彼は、「自分で食べて、身の回りの世話くらいは自分で出来るよう」に、いつも努力していました。でも、所詮男の方だし、超高齢だし、思うように出来ないことが段々多くなっていきました。認知症が進まないまま、身体だけが朽ちていくのは、むしろ残酷な事でした。外来に来れなくなって、お嫁さんの要請で訪問診療が始まりました。訪問入浴のサービスや柔整師のリハビリも取り入れました。デイサービスも極力利用して、家での生活が疲れてしまわないように、飽きてしまわないように、計画は綿密に組まれました。
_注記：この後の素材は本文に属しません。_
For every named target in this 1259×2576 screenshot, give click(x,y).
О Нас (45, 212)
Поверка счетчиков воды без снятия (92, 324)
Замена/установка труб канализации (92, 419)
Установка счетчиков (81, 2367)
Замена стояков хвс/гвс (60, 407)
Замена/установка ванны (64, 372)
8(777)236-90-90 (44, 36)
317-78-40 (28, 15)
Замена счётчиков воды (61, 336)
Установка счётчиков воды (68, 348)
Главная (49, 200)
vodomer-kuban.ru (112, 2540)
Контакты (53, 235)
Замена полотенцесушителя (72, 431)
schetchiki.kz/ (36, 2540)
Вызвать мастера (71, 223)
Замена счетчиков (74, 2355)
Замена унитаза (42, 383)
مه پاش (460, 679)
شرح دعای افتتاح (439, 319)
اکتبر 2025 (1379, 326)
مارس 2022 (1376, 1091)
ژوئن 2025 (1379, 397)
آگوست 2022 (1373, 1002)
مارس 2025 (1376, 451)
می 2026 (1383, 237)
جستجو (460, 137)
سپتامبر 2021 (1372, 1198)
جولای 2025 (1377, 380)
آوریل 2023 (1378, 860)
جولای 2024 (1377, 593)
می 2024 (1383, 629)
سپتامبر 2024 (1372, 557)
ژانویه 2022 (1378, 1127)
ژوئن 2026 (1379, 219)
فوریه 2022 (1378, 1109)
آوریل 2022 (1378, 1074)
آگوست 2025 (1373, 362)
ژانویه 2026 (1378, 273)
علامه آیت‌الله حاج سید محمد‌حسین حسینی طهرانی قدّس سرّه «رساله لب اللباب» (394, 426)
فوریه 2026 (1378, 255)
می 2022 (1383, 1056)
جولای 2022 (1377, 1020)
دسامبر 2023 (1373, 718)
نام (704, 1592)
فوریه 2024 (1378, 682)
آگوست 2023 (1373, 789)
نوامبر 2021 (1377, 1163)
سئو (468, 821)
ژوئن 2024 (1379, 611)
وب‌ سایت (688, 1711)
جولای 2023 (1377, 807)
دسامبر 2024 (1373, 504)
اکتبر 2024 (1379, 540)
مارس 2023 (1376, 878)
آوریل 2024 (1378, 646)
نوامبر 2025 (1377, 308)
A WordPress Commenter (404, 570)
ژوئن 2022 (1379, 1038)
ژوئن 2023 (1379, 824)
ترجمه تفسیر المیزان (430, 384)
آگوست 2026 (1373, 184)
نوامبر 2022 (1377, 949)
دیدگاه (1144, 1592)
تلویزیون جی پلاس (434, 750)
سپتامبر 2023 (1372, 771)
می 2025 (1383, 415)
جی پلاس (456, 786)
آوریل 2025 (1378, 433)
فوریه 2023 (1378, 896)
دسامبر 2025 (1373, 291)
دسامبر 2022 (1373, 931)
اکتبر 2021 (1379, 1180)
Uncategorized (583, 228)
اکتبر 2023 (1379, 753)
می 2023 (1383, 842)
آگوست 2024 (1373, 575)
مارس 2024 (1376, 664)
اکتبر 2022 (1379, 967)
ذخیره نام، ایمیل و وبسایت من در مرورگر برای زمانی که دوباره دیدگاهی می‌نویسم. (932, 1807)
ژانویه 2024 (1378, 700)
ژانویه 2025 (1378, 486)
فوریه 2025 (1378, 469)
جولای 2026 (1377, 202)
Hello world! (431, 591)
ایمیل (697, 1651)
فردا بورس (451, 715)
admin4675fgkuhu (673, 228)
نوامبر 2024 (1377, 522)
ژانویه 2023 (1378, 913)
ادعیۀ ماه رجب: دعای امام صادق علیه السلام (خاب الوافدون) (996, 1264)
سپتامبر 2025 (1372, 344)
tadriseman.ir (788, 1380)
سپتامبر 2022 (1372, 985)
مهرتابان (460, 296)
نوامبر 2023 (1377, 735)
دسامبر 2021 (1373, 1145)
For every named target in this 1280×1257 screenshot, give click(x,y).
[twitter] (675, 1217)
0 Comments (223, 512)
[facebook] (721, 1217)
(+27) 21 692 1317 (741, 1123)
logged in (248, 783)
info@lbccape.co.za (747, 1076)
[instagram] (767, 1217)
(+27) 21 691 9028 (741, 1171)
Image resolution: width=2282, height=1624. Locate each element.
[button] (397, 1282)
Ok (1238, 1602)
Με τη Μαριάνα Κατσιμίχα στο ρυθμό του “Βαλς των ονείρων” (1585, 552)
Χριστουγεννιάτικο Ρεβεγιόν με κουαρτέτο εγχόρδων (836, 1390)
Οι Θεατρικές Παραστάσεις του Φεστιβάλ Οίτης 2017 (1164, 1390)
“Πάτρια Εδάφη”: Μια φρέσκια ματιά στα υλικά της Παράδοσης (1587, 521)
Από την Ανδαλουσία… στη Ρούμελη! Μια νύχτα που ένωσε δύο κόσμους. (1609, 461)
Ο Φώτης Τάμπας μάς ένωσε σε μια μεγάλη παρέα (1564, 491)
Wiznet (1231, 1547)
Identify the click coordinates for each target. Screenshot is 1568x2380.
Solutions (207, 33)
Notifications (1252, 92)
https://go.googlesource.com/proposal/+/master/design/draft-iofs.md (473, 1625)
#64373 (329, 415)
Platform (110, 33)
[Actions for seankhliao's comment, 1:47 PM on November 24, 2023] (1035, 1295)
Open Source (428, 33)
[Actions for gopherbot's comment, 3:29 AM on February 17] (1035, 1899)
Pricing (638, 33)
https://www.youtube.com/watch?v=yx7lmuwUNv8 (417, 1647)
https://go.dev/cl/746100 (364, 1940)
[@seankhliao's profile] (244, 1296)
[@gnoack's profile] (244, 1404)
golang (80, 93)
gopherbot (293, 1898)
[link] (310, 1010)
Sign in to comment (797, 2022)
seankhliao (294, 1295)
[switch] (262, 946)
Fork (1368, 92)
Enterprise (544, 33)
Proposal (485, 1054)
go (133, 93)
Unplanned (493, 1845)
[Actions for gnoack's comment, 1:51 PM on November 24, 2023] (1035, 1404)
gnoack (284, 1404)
私達は、猫のように丸くなって横たわる彼の傍に流れる穏やかな時間が好きでした。時間を持て余す彼は、取り止めもなく話し相手を欲しがりました。「昔はなぁ…。」ゆっくり聞いてあげられる時間もそうなく、作業しながらの曖昧な相槌を相手に、彼は淡々と話し続けました。そして最後にいつもぽつり、「なんで、まだ死ねんのやろ…?」
お正月に一旦危篤となりながら持ち直し、5月連休の重症貧血も輸血で難なく切り抜け、7月に永眠なさるまで、特に延命処置をせずとも、彼は生き続けました。長らえる事を後悔させてしまうことがない世の中になればな…と思う、今日この頃です。心からご冥福をお祈り致します。